▶ _Übungstext_
Der „Frauentausch“, Deutschlands älteste Dokusoap, wird zehn Jahre alt. Dass die Sendung die Kandidaten gnadenlos vorführt, hat sogar ein Gericht bestätigt.

Stuttgart - Die Staubschicht auf dem Laminat ist so dick, dass man mit dem Finger S-A-U hineinschreiben könnte.

 

RTL II ruft seine Zuschauerinnen regelmäßig dazu auf. Sind die noch ganz sauber? Gibt es tatsächlich Frauen, die keine anderen Sorgen haben, als bei Hempels unterm Sofa nachzuwischen? Nein, es ist kein Scherz. Feudeln und Fernsehen, das passt so gut zusammen wie Nitro und Glyzerin. Es ist die Formel für Deutschlands älteste Dokusoap: „Frauentausch“.

▶ _Bereitgestelltes Material_
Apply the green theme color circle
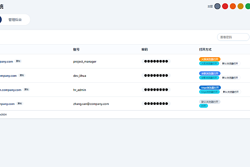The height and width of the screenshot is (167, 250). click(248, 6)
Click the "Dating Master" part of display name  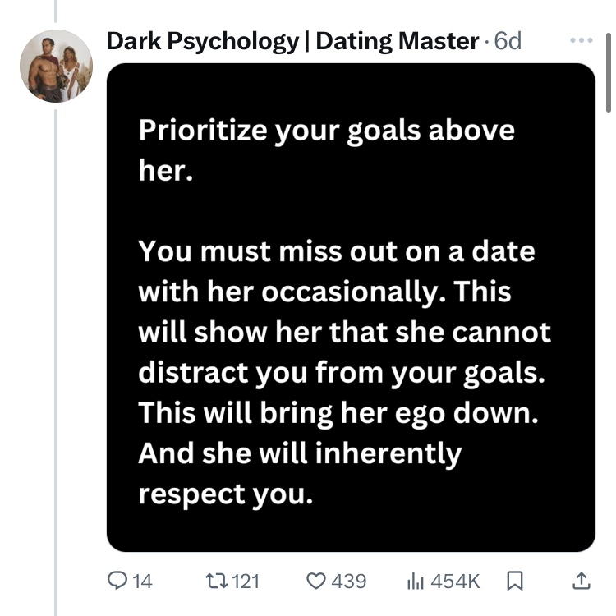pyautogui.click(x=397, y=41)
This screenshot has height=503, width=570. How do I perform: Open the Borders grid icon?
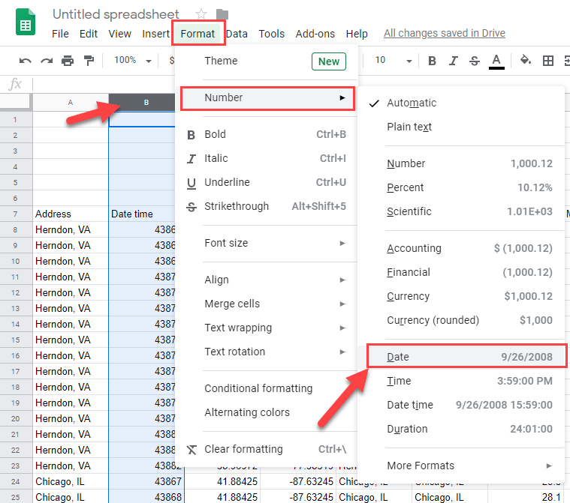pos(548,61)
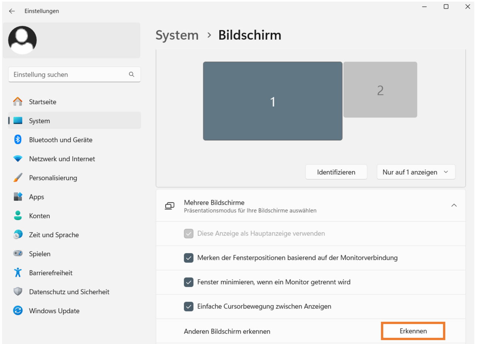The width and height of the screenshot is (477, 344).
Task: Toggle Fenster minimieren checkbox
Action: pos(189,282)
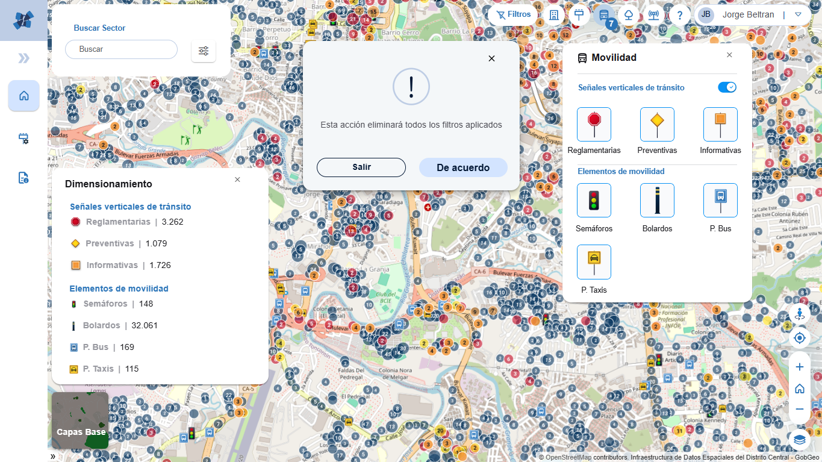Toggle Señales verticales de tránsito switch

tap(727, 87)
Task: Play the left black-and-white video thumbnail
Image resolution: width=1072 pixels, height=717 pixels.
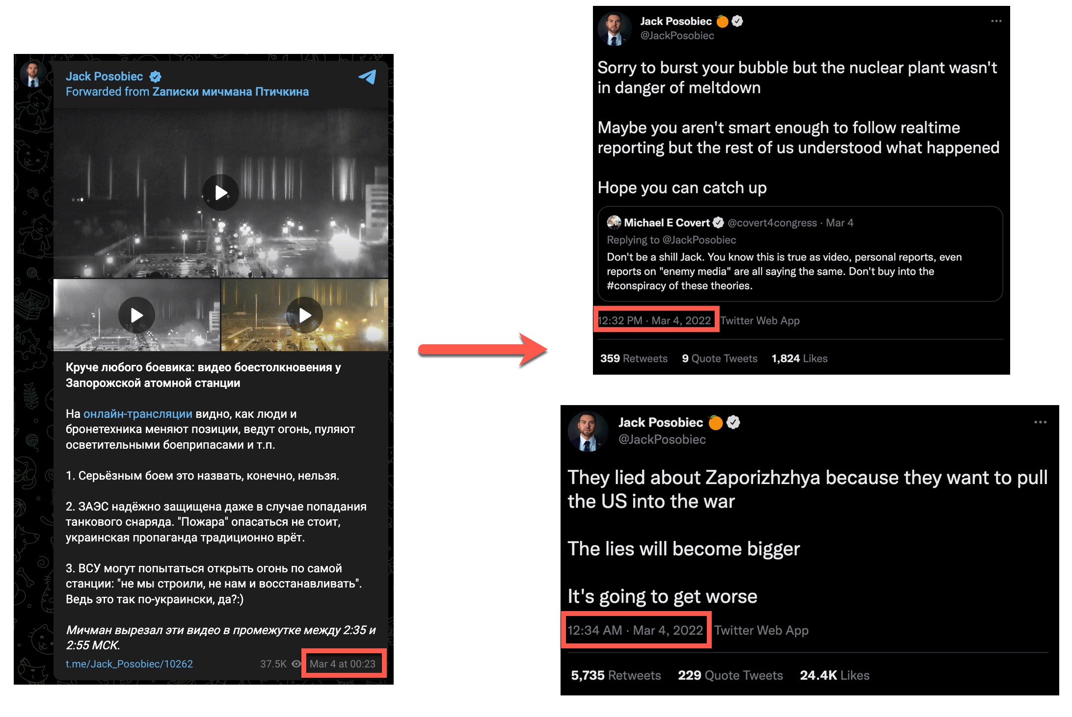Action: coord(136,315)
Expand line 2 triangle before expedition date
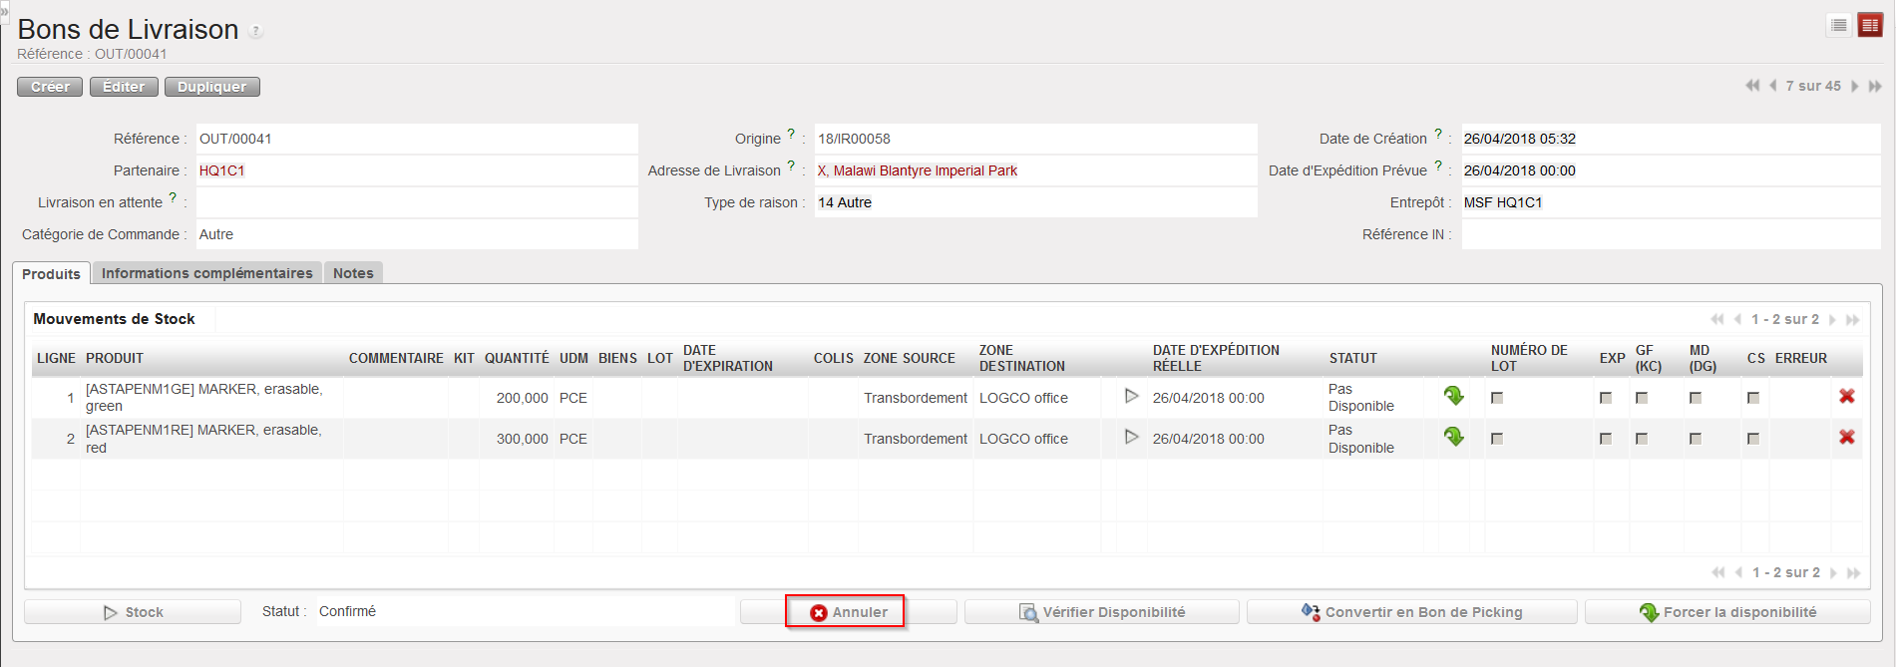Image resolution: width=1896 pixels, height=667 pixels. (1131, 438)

▶ _Aufgabenstellung_
Nennen Sie alle Substantive, auch substantivierte Verben, im Satz „Feudeln und Fernsehen, das passt so gut zusammen wie Nitro und Glyzerin.“ aus dem Übungstext über den „Frauentausch“.

▶ _Lösung_
Feudeln, Fernsehen, Nitro, Glyzerin